Open House - May 2000
VC's column
Who owns the University?
The dot.com frenzy is now abating, but at its height I half expected to be approached by a venture capitalist or a media company with an offer to buy the OU. Of course, the OU is not for sale. Meanwhile, colleagues in the Business School have done the interesting hypothetical exercise of trying to estimate the OU's value if it were on the market. In today's world not the least of the University's assets is that it is a community with nearly 100,000 members online.
Issues of ownership and value are now topical for all universities. Harvard University, for example, is worried that some of its high profile academics are making private arrangements to do video lectures for one or other of the new for-profit US universities. Harvard is trying to develop a policy on its faculty's external teaching activities. Other well-known universities are making deals with media companies to create well-funded teaching consortia.

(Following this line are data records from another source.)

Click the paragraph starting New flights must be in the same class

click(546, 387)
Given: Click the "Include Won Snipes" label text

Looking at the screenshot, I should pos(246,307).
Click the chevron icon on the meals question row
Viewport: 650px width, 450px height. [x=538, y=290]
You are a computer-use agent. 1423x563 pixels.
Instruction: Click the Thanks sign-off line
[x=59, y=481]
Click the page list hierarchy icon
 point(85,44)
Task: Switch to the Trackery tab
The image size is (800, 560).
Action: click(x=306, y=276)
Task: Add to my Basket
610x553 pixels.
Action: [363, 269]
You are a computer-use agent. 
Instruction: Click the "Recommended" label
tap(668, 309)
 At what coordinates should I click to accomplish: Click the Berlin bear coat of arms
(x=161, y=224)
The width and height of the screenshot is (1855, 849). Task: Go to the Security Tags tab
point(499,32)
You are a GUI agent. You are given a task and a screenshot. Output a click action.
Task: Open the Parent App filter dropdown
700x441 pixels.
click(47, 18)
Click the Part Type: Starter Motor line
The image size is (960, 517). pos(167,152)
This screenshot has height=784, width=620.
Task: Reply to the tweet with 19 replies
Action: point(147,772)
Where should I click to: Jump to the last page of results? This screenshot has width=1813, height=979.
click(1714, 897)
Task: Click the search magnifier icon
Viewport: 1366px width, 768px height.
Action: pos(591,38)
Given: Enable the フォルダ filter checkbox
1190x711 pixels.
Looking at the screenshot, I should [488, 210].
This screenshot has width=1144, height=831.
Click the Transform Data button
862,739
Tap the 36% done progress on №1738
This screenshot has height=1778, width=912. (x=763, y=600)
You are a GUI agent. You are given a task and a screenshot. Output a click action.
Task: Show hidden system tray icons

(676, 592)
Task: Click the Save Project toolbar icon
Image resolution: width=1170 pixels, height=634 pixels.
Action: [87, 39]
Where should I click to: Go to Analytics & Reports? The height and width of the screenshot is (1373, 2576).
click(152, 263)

We must follow these developments closely. The OU developed a policy on the ownership of the copyright in course materials thirty years ago and it seems to have stood the test of time. Our arrangements for distributing, within the University, the profits from the sale of course materials and rights appear to be well accepted. Institutions that have never had to face these issues before can find them divisive.
What must worry us greatly is any trend, following the example of Harvard, for universities to place restrictions on the freedom of their academic staff to do some teaching for other bodies. The OU depends critically on its 8,000 associate lecturers, many of whom have full-time appointments in other universities and colleges. From time to time there are rumours that a particular institution is threatening to prohibit its staff from working for the OU but so far these threats have never been carried through. I imagine this is for reasons of principle, pragmatism and pride. First, restricting an academic's right to teach is a serious infringement of intellectual freedom. Second, since few universities can match the training that the OU offers its associate lecturers, other institutions derive direct benefit from their staff's involvement with the OU, especially now that distance learning is on everyone's agenda. Third, I find that the national academic community feels genuine pride in the success
of the OU as a collective achievement of UK higher education. This perception of the OU as a kind of supra-university owned by everyone is an asset that we must not squander.
The growth of interest in distance learning threatens the OU with increasing competition but this threat is more than offset by the enhanced opportunities we face. Our unrivalled range of courseware and intellectual property attracts the interest of partners overseas and, more recently, of large employers who would like to reversion courses for use within their organisations. We must ensure that our policies for distributing the income that flows from these activities continue to attract the widespread support of the OU community.